JUDGMENT : P.B. SURESH KUMAR, J. 1. This writ appeal is directed against the judgment dated 21.1.2021 in W.P. (C) No. 8647 of 2020. The appellant was the petitioner in the writ petition. Parties and documents are referred to in this judgment, unless otherwise mentioned, as they appear in the writ petition. 2. The matter relates to the selection for appointment to the post of Assistant Professor in Philosophy in the University of Kerala (the University). In terms of Ext.P1 notification, the University invited applications from eligible and qualified candidates for appointment against the sole vacancy. The qualifications required were as prescribed by the University Grants Commission (the UGC) in the UGC Regulations on Minimum Qualifications for Appointment of Teachers and Other Academic Staff in Universities and Colleges and Measures for the Maintenance of Standards in Higher Education, 2010 (the Regulations). It was specified in the notification that besides fulfilling the qualifications, the candidates must have cleared the National Eligibility Test (NET). It was, however, clarified that candidates who are, or have been awarded a Ph.D degree in accordance with the UGC (Minimum Standards and Procedures for Award of Ph.D Degree) Regulations, 2009 shall be exempted from the requirement of NET. But, it was stated in Clause 5(ii) of Ext.P1 notification that in order for a Ph.D degree to be considered for exemption from the requirement of NET, those candidates who had registered for Ph.D prior to 11th July, 2009 shall produce along with the application, a certificate from the Vice Chancellor/Pro-Vice Chancellor/Dean (Academic Affairs)/Dean (University Instructions) of the University to the effect that the Ph.D has been awarded fulfilling the following conditions: (a) that Ph.D degree has been awarded to the candidate in regular mode only, (b) that evaluation of the Ph.D thesis has been made by at least two external examiners, (c) that open Ph.D. viva-voce of the candidate had been conducted, (d) that the candidate has published two research papers from his/her Ph.D. work out of which at least one must be in a referred journal and (e) that the candidate has made at least two presentations in conferences/ seminars, based on his/her Ph.D work. 3.

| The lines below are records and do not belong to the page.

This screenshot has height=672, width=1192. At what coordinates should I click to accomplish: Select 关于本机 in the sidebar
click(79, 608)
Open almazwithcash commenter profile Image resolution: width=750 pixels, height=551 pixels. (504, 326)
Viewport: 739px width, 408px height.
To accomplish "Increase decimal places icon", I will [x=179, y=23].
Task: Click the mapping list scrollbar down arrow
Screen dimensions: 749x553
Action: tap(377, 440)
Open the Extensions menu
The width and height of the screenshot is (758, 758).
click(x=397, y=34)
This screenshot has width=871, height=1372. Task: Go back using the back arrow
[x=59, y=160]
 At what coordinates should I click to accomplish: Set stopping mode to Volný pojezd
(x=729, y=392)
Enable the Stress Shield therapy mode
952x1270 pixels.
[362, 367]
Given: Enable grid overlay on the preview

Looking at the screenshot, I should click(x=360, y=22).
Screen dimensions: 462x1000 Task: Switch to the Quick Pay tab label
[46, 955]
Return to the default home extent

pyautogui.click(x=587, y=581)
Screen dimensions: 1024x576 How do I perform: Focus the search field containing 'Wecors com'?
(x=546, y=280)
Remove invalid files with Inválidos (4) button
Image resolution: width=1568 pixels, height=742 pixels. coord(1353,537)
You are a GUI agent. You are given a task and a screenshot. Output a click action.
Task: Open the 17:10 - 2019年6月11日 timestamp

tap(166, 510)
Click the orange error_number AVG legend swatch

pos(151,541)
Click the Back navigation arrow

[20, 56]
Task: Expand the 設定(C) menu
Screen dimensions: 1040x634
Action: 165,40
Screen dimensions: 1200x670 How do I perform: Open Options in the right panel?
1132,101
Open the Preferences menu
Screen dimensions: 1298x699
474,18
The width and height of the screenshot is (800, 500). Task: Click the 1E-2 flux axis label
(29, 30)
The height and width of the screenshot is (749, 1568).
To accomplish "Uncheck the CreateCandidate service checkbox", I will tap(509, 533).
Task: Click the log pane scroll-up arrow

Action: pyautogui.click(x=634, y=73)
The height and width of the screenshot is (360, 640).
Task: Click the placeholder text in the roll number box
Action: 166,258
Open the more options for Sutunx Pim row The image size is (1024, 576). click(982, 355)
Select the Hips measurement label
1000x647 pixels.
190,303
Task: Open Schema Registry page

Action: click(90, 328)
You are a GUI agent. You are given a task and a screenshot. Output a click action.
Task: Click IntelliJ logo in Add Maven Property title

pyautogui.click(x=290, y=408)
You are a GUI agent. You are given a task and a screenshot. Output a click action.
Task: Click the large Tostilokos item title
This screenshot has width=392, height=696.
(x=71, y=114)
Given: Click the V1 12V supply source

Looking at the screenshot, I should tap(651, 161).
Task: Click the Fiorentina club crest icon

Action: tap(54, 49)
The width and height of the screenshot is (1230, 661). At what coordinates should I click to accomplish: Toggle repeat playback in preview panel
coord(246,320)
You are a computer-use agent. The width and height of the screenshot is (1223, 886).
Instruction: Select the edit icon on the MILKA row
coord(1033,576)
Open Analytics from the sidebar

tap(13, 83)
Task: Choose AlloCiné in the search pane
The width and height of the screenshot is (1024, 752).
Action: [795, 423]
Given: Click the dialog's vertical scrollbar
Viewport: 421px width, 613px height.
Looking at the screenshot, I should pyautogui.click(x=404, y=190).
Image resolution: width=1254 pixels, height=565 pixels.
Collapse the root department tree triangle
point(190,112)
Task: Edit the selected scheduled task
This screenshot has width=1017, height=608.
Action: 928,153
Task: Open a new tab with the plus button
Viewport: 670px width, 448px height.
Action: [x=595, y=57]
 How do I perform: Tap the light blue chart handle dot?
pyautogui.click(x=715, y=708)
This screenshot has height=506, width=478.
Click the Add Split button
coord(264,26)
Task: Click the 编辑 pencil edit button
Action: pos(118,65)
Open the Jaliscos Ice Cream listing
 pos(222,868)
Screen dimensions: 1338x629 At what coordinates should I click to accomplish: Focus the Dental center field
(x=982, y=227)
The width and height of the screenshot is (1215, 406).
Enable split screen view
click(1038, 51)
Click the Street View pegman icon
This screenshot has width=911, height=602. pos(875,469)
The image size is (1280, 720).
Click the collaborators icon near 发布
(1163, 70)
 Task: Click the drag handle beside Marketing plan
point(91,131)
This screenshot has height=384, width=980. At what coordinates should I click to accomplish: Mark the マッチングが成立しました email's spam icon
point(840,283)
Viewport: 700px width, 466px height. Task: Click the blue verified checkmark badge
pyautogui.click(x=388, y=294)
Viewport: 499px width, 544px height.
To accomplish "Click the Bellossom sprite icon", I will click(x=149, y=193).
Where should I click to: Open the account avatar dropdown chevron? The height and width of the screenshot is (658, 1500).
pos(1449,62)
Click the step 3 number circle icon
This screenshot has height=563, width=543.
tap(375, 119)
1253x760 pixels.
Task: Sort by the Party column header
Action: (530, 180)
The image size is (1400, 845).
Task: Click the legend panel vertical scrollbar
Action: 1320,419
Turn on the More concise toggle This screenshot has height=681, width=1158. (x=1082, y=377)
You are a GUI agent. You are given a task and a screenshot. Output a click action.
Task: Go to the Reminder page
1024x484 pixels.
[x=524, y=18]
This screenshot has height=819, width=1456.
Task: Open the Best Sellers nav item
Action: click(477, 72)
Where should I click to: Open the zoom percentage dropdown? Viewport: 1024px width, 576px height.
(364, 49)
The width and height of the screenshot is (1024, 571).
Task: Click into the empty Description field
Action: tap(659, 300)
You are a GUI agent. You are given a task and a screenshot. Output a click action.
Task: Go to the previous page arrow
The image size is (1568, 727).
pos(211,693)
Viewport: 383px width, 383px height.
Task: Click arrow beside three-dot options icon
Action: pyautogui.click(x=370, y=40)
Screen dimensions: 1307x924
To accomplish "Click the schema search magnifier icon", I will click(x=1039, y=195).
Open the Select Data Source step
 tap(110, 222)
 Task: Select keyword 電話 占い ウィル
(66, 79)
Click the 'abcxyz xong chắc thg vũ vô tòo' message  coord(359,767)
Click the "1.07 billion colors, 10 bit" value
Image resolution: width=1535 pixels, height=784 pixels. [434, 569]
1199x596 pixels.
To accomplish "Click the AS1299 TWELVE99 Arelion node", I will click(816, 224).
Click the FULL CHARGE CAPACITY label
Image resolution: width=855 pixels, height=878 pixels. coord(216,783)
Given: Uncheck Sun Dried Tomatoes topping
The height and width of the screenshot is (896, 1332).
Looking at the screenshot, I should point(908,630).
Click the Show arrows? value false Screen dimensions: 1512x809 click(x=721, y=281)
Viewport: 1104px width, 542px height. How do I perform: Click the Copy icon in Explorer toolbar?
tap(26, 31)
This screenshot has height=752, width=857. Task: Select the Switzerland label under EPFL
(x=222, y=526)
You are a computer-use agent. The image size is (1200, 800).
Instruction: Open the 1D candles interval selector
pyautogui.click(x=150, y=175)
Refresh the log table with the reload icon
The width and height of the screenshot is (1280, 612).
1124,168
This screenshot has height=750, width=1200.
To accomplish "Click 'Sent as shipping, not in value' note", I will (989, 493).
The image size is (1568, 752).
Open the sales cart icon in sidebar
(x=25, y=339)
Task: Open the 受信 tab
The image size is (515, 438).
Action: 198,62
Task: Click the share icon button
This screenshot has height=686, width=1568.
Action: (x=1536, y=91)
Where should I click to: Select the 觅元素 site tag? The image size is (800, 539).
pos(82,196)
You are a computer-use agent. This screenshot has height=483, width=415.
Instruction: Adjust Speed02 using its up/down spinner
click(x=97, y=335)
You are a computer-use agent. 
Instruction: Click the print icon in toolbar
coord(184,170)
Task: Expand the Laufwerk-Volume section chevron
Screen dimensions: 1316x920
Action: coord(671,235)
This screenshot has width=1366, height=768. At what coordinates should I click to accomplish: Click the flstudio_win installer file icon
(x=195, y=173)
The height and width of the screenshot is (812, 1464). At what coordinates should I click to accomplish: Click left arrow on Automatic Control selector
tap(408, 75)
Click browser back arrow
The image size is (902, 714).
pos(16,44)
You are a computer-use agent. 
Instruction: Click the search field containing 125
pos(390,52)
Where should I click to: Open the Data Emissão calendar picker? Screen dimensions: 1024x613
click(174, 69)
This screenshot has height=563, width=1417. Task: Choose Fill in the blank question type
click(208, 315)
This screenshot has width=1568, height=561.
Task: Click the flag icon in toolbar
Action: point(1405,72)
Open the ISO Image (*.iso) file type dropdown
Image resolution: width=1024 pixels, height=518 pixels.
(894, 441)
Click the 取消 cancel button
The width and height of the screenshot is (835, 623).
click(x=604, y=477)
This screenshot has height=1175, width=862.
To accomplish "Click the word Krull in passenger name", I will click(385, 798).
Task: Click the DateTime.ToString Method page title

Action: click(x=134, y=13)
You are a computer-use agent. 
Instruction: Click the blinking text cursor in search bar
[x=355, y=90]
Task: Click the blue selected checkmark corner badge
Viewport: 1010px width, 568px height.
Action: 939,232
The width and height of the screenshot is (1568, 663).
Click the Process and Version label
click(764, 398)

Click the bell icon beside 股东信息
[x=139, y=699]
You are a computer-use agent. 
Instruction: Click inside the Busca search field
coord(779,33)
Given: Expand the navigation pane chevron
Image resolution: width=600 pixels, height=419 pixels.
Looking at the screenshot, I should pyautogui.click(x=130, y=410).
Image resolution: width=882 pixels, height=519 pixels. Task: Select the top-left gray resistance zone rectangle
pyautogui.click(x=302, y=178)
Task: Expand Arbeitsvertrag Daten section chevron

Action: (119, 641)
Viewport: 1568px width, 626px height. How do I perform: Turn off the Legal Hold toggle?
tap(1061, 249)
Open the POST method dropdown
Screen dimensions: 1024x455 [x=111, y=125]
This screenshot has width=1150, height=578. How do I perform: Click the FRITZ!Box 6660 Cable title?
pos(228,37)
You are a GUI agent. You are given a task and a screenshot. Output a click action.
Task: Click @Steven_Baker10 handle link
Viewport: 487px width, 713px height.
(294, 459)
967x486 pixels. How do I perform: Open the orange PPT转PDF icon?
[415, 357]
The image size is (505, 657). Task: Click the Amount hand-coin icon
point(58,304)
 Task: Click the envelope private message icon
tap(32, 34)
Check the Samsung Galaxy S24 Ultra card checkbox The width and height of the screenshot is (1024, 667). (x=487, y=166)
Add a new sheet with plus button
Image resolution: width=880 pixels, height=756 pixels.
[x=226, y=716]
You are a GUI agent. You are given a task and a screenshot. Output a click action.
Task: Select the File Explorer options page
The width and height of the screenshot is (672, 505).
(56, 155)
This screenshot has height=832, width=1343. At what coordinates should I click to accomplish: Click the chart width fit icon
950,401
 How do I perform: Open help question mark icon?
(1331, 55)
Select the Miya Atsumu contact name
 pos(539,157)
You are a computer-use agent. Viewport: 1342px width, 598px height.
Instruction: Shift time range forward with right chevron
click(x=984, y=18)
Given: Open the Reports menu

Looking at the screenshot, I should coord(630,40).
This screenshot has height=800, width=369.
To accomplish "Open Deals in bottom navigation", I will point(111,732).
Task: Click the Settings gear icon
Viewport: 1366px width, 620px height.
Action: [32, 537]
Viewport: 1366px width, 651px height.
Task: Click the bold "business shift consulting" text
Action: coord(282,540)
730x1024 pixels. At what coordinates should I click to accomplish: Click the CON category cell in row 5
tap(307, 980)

3. As per the norms prevailing then, a maximum of 50 marks was prescribed for ‘Academic Record and Research Performance’ a maximum of 30 marks was prescribed for ‘Domain Knowledge and Teaching Skills’ and a maximum of 20 marks was prescribed for performance in the interview. Out of the 50 marks prescribed for ‘Academic Record and Research Performance’ a maximum of 20 marks was prescribed again for publications in journals/books with ISSN (International Standard Serial Number)/ISBN (International Standard Book Number). 4. The petitioner and the second respondent applied for selection pursuant to Ext.P1 notification. Between them, the petitioner was awarded 45 marks including 10 marks for the interview and the second respondent was awarded 55 marks including 18 marks for the interview and consequently, the second respondent was appointed against the vacancy notified. According to the petitioner, he is entitled to 68 marks in the place of 45 marks awarded to him and he should have, therefore, been selected for appointment in the place of the second respondent. He elaborates the said case pointing out that he should have been awarded 20 marks in the place of 4, for publications in journals and for publication of books, 2 marks for the Fellowship of Indian Council of Philosophical Research, 3 marks for Paper Presentation in Seminar/Conferences and 2 marks for teaching experience. That apart, it was also alleged by the petitioner that the second respondent who has not cleared NET was not eligible to participate in the selection process. The petitioner concedes that the second respondent holds a Ph.D Degree, but according to him, the second respondent is not entitled to exemption from the requirement of NET since he has not produced the certificate in terms of Clause 5(ii) of the notification along with the application. On the said grounds, the petitioner challenged the selection of the second respondent in the writ petition. The petitioner also sought a direction in the writ petition to the University to appoint him as Assistant Professor in the place of the second respondent. 5. A statement was filed in the writ petition on behalf of the University. Along with the statement, the University has produced the statement of marks awarded to the candidates by the Selection Committee as Annexure R1(c). It is stated by the University in the statement that the second respondent has produced the certificate in terms of Clause 5(ii) of the notification.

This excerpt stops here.